Why Weakness Unlocks The Strength Within Teams


If you’ve got fifteen minutes, I’d highly suggest you listen to Caroline Casey’s TEDtalk, Looking Past Limits.  Not only is that an intriguing topic for those of us in the coaching field, Casey is also a fabulous storyteller.

A quick rundown of her story: She was legally blind since birth, though her parents never told her, but rather let her toughen up through battling past road blocks.  She excelled in life, eventually achieving a high profile job where her coworkers never knew her secret.  But that’s not the heart of the story, it’s what happens when she couldn’t hide her blindness anymore.

And that’s where my interest in her story begins…because I believe it can help us with our teams.  It’s a story of belief and vision.  We’ve got to believe in ourselves and combine that belief with a vision that is bigger than us.  Ignoring the obvious irony of a blind person talking about vision, let’s look at how vision is sometimes restricted and how we can free it up…and watch our teams soar!

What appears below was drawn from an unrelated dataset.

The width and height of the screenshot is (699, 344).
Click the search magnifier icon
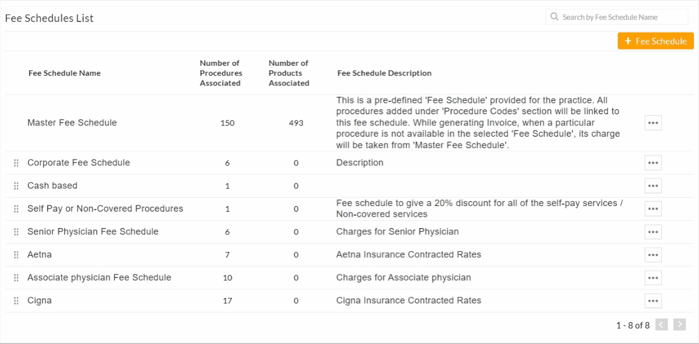coord(553,17)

Teams with lack of vision…

a)      Have players and coaches who are afraid to ask for help.  (Everyone is afraid to admit they’re not perfect…isn’t it exhausting pretending to be perfect?)

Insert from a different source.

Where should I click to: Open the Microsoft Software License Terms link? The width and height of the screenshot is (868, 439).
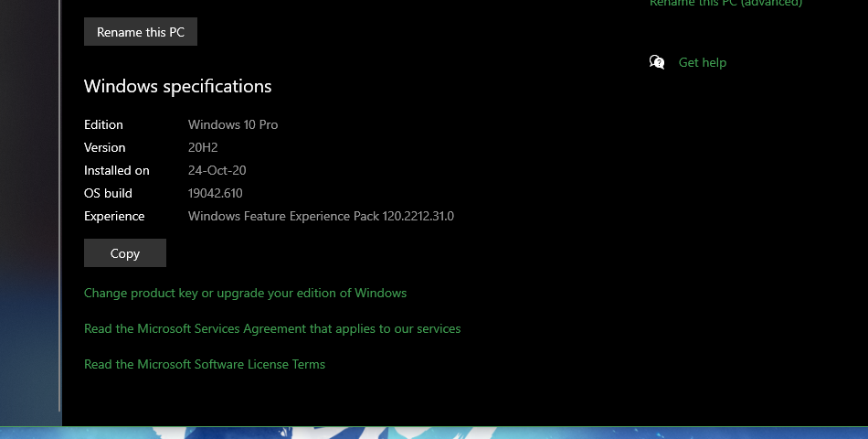[x=205, y=364]
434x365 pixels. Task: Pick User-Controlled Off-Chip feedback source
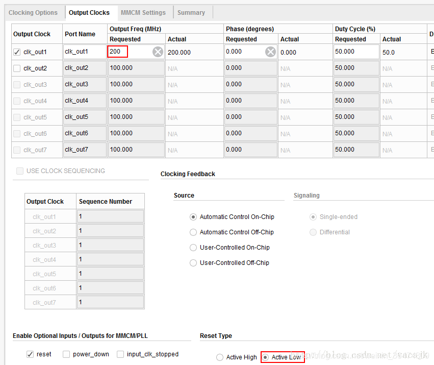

b)      Have team members who are afraid to be themselves because they don’t believe in who they truly are. (Isn’t putting on an act tiring?)

c)      Have coaches and players who don’t understand that there is freedom in being true to yourself.

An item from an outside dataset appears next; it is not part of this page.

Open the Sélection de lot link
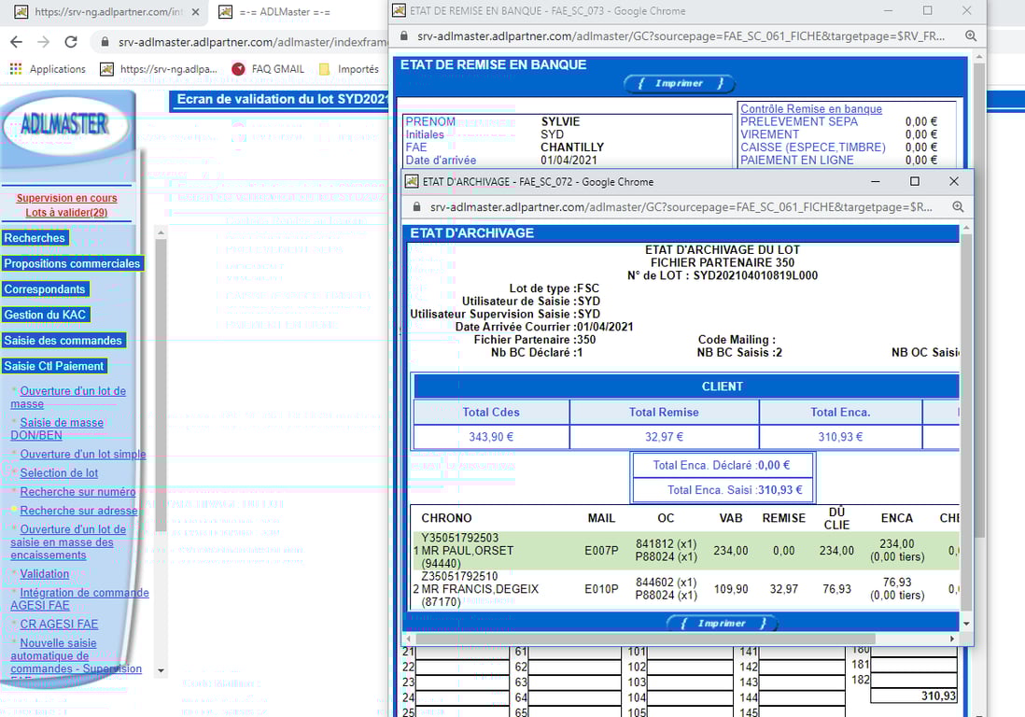This screenshot has height=717, width=1025. [x=59, y=473]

Vision is bigger than us…bigger than anything we can accomplish by ourselves.  Through the power of team, we can release the vision that is waiting within our programs.

Teams with vision…

a)      Have players and coaches who understand their limitations and realize their teammates are there to help them achieve goals. (Everyone knows their role and appreciates what others bring to the table.)

b)      Have team members who acknowledge their strengths and weaknesses, they are totally comfortable with who they are in relation to the team. (There’s power in “team”!)

c)      Have coaches and players who understand that there’s freedom in admitting you need help…that it’s okay to admit you can’t do it all alone.

The first title I came up with for this post was, “Why Vision And Belief Will Make Your Team Great”.  I liked that one a lot and think that it would have been good, but this one is closer to the heart of the story.  Once each team member is willing to admit their weaknesses, they’re on their way to becoming a strong and successful team.